Born in Colborne, Ontario, Haig received his BA from the University of Manitoba, was called to the Manitoba bar in 1904 and worked as a Barrister-at-law. In 1907, he married Josephine M. Dickie. He was elected to the Winnipeg Public School Board in 1908, and continued to hold this position after entering provincial politics, also serving as board chairman. In 1927, Haig was named King's Counsel. He was president of the Manitoba Curling Association and of the Assiniboia Lawn-Bowling Club.
Haig was first elected to the Legislative Assembly of Manitoba for Assiniboia in 1914. He was soundly defeated in the Liberal landslide of 1915, but returned to the legislature in 1920 at the head of the Conservative Party list in Winnipeg. (Winnipeg elections were determined by a form of proportional representation at this time.)
Conservative leader R.G. Willis was unable to win a seat in the 1920 election, and Haig was called to lead the eight-member caucus in parliament. He ran for the party's leadership in April 1922, but was defeated by Major Fawcett Taylor.
Haig was re-elected to the legislature in 1922, 1927 and 1932, and remained an important voice for the party.

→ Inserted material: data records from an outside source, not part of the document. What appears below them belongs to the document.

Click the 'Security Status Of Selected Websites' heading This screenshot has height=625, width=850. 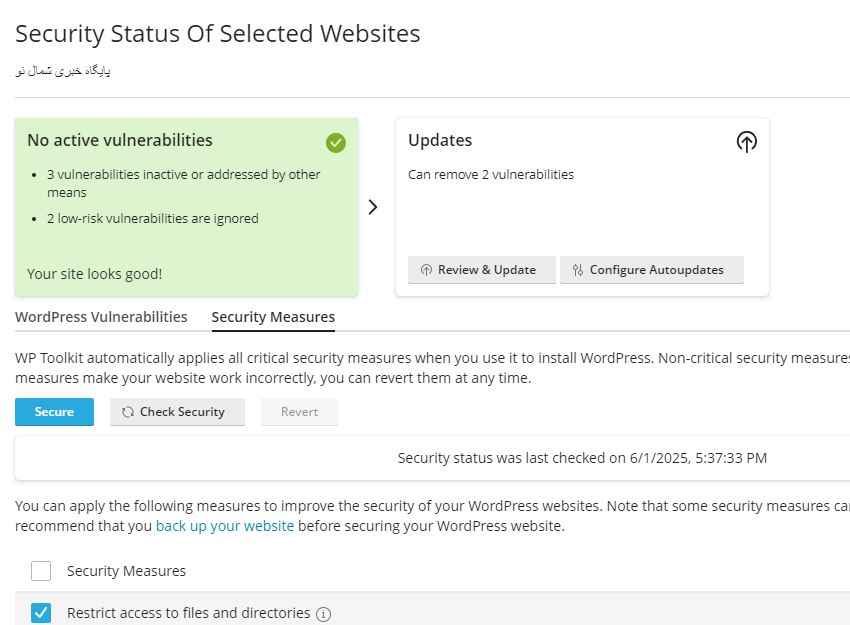point(218,33)
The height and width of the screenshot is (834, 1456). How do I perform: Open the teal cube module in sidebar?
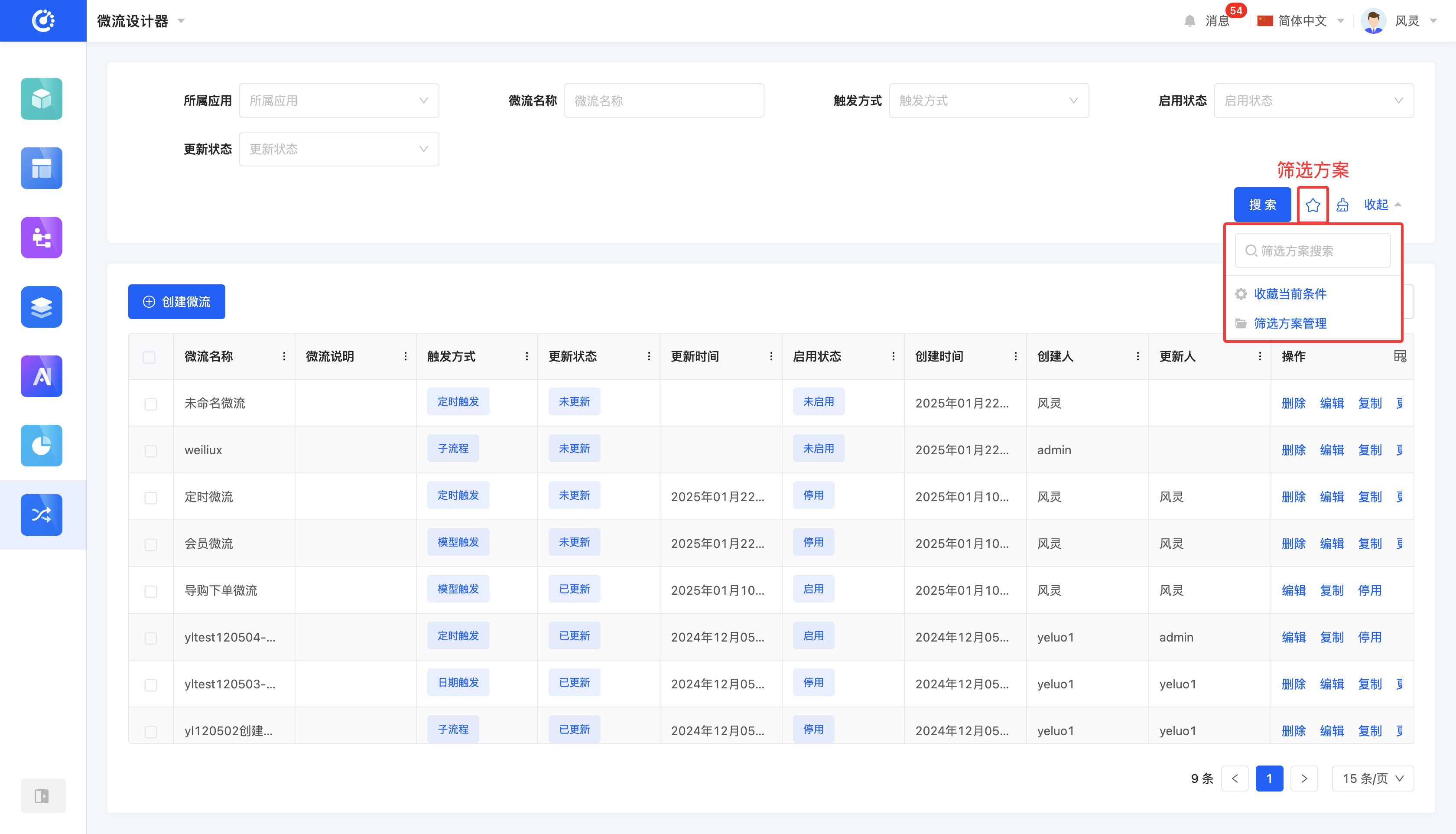coord(41,98)
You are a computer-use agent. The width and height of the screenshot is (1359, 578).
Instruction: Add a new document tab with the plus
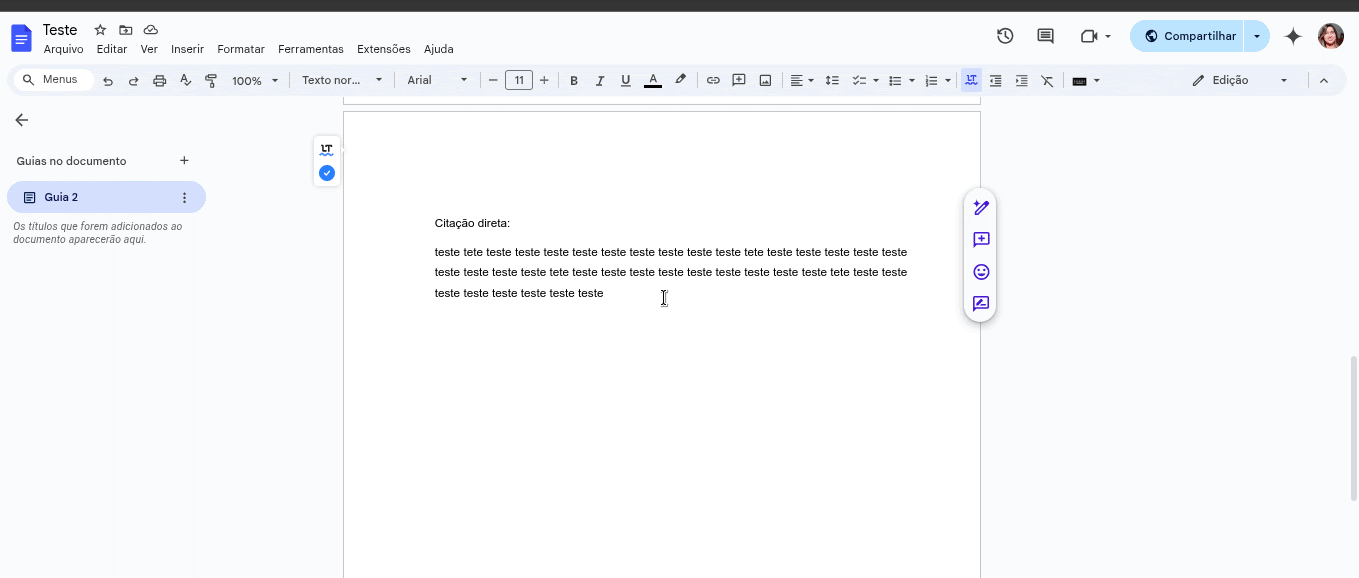click(184, 160)
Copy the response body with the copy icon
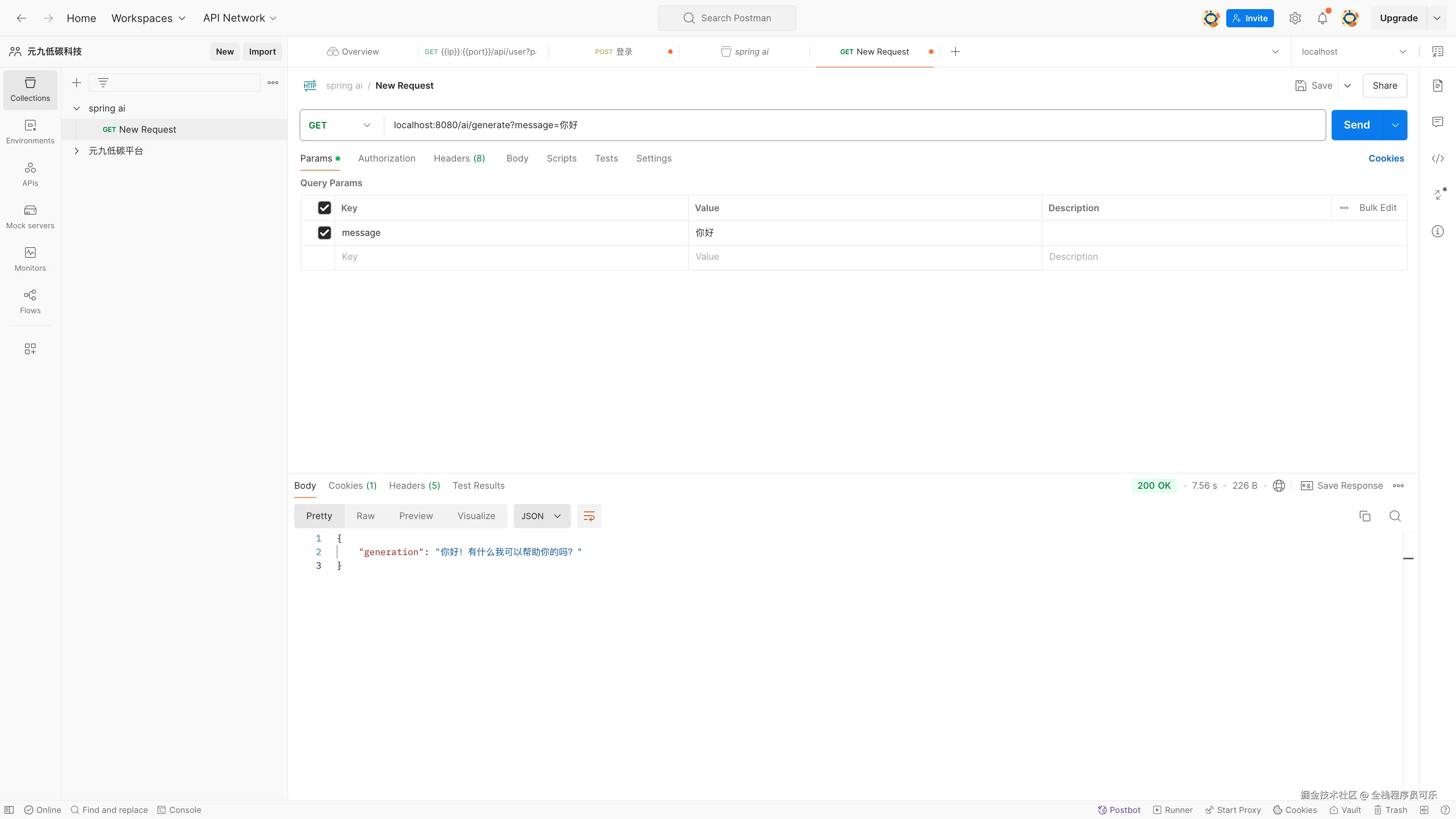Screen dimensions: 1456x819 click(1365, 516)
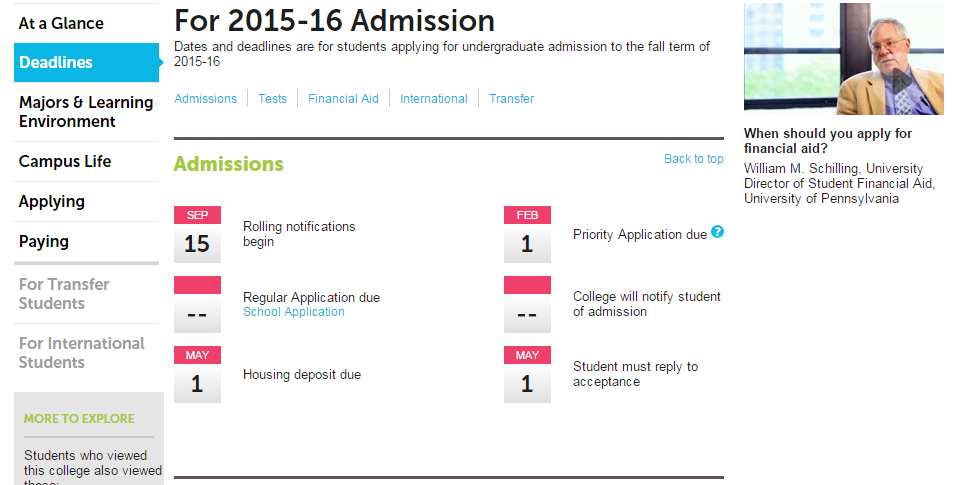Screen dimensions: 963x485
Task: Select the Deadlines sidebar tab
Action: [56, 62]
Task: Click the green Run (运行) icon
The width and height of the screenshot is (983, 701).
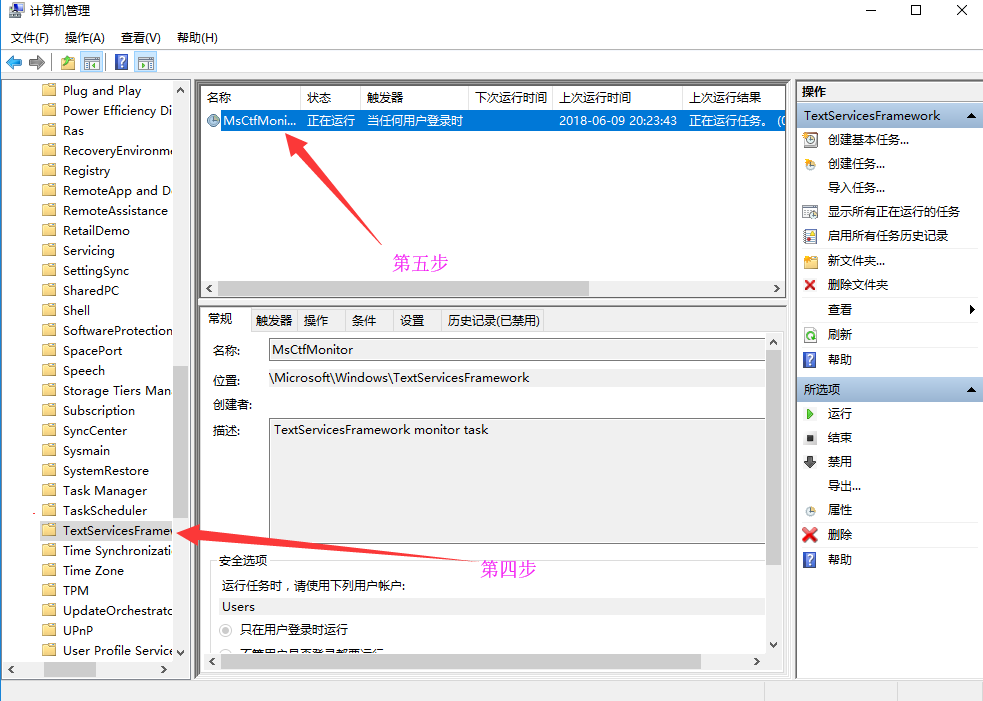Action: pyautogui.click(x=810, y=414)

In August 1935, he was appointed to the Senate of Canada on the recommendation of Prime Minister R.B. Bennett. From 1945 until 1957, Haig was Leader of the Opposition in the Senate for the Progressive Conservative Party. After the 1957 federal election, Haig joined the Cabinet of John Diefenbaker, serving as Minister without portfolio and Leader of the Government in the Senate until May 11, 1958.